▶ _TASK STATEMENT_: Repeat word for word the opening stretch of the entries, from the first line through the line containing "Given: Click External Reports breadcrumb link".

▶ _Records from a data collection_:
_____

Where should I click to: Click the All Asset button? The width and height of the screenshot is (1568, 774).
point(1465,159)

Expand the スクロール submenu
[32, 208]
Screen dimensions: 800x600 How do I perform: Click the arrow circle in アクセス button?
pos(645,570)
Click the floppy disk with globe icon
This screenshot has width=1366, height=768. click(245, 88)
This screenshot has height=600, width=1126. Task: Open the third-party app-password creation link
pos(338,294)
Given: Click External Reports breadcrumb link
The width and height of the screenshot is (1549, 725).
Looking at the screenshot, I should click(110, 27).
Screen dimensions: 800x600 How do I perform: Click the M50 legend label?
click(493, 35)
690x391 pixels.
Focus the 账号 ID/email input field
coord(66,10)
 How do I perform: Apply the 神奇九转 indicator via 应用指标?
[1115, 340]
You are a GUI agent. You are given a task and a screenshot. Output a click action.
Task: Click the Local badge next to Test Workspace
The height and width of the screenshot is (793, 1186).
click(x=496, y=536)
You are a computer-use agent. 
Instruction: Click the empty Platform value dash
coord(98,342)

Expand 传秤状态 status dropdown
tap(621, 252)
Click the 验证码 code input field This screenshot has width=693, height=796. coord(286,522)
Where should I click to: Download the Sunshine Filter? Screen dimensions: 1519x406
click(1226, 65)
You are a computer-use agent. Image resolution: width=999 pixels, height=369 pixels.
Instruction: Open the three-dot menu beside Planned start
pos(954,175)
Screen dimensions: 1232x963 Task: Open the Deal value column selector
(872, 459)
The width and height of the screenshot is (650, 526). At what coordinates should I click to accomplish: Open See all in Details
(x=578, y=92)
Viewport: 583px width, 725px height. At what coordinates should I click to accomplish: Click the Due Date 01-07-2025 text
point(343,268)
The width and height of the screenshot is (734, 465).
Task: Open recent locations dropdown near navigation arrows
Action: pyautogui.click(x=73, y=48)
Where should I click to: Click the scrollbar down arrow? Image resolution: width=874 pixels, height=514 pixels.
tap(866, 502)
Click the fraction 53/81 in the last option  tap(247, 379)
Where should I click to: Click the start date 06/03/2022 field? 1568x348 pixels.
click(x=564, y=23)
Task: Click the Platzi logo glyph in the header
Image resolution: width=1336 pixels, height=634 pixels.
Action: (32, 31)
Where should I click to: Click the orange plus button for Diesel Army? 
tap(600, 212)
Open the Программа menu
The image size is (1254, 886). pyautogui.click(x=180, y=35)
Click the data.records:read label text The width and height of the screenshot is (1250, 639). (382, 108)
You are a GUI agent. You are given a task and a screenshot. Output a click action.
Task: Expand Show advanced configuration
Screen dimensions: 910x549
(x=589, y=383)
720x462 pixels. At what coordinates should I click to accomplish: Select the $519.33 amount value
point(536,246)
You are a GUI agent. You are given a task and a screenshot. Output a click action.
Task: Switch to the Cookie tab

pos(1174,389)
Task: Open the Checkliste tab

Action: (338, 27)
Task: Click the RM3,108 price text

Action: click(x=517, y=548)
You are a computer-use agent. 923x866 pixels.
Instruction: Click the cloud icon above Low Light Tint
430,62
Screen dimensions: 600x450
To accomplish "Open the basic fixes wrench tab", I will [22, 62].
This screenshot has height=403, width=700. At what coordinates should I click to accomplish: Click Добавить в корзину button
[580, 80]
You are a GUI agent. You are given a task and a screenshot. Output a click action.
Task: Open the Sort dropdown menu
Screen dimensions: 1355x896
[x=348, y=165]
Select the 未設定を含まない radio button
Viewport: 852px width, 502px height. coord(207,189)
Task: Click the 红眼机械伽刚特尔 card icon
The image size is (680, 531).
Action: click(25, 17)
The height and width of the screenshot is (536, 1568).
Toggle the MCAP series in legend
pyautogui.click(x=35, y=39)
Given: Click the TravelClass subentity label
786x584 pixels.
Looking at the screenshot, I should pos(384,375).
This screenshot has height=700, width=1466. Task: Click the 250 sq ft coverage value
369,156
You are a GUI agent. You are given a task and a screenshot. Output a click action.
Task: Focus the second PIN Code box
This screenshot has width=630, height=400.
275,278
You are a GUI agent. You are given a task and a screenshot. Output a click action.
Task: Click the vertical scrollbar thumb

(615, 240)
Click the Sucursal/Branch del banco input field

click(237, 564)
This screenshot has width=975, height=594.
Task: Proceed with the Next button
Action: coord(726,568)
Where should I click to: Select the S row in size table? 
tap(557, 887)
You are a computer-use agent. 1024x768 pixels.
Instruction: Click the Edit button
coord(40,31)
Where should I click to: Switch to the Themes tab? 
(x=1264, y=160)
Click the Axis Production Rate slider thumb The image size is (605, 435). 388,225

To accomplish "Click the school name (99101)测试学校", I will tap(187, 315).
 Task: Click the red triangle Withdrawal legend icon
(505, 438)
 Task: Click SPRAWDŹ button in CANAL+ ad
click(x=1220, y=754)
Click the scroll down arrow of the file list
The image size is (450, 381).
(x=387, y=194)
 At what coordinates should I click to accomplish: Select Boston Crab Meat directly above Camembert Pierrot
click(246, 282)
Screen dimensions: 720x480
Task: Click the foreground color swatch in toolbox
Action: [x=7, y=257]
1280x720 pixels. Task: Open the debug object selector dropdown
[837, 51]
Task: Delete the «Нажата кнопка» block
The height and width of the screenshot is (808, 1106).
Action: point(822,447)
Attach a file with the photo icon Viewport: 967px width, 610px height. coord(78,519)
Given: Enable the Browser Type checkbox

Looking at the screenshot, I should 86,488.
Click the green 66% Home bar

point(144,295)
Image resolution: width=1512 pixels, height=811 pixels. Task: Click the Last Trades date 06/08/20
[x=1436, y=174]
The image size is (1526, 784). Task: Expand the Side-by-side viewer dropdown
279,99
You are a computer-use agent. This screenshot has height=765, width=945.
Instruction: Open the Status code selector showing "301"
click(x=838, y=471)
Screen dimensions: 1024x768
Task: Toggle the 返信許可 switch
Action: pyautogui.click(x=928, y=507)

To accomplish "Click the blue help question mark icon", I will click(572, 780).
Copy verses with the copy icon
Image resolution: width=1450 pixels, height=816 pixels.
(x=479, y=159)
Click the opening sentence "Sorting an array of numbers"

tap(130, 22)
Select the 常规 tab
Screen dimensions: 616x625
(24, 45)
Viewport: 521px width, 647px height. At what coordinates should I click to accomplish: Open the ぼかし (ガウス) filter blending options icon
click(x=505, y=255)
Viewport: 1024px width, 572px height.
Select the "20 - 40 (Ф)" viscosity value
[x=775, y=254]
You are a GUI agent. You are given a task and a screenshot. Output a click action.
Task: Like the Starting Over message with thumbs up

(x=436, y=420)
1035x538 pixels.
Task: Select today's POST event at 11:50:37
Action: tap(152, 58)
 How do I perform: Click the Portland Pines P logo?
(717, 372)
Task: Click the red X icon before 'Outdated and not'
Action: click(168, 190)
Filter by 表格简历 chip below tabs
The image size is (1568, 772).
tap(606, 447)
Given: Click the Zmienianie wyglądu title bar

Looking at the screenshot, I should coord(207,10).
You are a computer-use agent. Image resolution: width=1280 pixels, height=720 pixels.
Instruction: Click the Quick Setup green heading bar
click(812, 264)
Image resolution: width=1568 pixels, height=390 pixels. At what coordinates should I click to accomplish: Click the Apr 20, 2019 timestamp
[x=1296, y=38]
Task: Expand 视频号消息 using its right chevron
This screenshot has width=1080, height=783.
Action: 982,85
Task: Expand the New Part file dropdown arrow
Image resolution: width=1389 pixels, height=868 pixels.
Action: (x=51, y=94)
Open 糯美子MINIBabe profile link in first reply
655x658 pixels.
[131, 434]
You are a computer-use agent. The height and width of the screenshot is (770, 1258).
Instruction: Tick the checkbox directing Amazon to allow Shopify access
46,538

_____

▶ _SOLUTION FOR THIS PROBLEM_:
Where should I click to: Click the All Asset button? The width and height of the screenshot is (1568, 774).
point(1465,159)

Expand the スクロール submenu
[32, 208]
Screen dimensions: 800x600 How do I perform: Click the arrow circle in アクセス button?
pos(645,570)
Click the floppy disk with globe icon
This screenshot has width=1366, height=768. click(245, 88)
This screenshot has height=600, width=1126. Task: Open the third-party app-password creation link
pos(338,294)
Given: Click External Reports breadcrumb link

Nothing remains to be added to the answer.